Records from a data source:
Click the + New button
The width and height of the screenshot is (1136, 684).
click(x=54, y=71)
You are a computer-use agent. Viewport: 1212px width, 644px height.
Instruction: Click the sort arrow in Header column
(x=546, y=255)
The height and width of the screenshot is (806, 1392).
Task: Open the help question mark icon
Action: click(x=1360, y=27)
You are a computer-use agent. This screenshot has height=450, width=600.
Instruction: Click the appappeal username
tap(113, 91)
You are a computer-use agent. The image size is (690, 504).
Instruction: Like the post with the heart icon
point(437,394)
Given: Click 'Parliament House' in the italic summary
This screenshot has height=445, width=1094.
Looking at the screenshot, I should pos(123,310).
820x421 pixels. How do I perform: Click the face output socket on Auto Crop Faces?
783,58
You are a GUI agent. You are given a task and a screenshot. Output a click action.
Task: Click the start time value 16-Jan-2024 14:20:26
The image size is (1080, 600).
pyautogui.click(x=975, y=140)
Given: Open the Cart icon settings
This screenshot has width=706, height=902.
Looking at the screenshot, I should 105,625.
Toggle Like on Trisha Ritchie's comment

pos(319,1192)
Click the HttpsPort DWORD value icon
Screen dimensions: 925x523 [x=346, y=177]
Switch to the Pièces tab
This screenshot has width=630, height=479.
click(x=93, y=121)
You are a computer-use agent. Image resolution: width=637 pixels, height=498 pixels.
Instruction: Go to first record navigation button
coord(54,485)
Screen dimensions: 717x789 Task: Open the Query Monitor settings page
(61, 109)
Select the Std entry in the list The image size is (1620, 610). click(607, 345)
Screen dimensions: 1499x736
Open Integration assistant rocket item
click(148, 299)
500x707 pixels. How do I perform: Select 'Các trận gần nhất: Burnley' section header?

Problem to work on:
The records above are to be written out again word for word.

Solution below:
Click the + New button
The width and height of the screenshot is (1136, 684).
click(x=54, y=71)
You are a computer-use agent. Viewport: 1212px width, 644px height.
Instruction: Click the sort arrow in Header column
(x=546, y=255)
The height and width of the screenshot is (806, 1392).
Task: Open the help question mark icon
Action: click(x=1360, y=27)
You are a computer-use agent. This screenshot has height=450, width=600.
Instruction: Click the appappeal username
tap(113, 91)
You are a computer-use agent. The image size is (690, 504).
Instruction: Like the post with the heart icon
point(437,394)
Given: Click 'Parliament House' in the italic summary
This screenshot has height=445, width=1094.
Looking at the screenshot, I should pos(123,310).
820x421 pixels. How do I perform: Click the face output socket on Auto Crop Faces?
783,58
You are a GUI agent. You are given a task and a screenshot. Output a click action.
Task: Click the start time value 16-Jan-2024 14:20:26
The image size is (1080, 600).
pyautogui.click(x=975, y=140)
Given: Open the Cart icon settings
This screenshot has width=706, height=902.
Looking at the screenshot, I should 105,625.
Toggle Like on Trisha Ritchie's comment

pos(319,1192)
Click the HttpsPort DWORD value icon
Screen dimensions: 925x523 [x=346, y=177]
Switch to the Pièces tab
This screenshot has width=630, height=479.
click(x=93, y=121)
You are a computer-use agent. Image resolution: width=637 pixels, height=498 pixels.
Instruction: Go to first record navigation button
coord(54,485)
Screen dimensions: 717x789 Task: Open the Query Monitor settings page
(61, 109)
Select the Std entry in the list The image size is (1620, 610). click(607, 345)
Screen dimensions: 1499x736
Open Integration assistant rocket item
click(148, 299)
500x707 pixels. How do I perform: Select 'Các trận gần nhất: Burnley' section header?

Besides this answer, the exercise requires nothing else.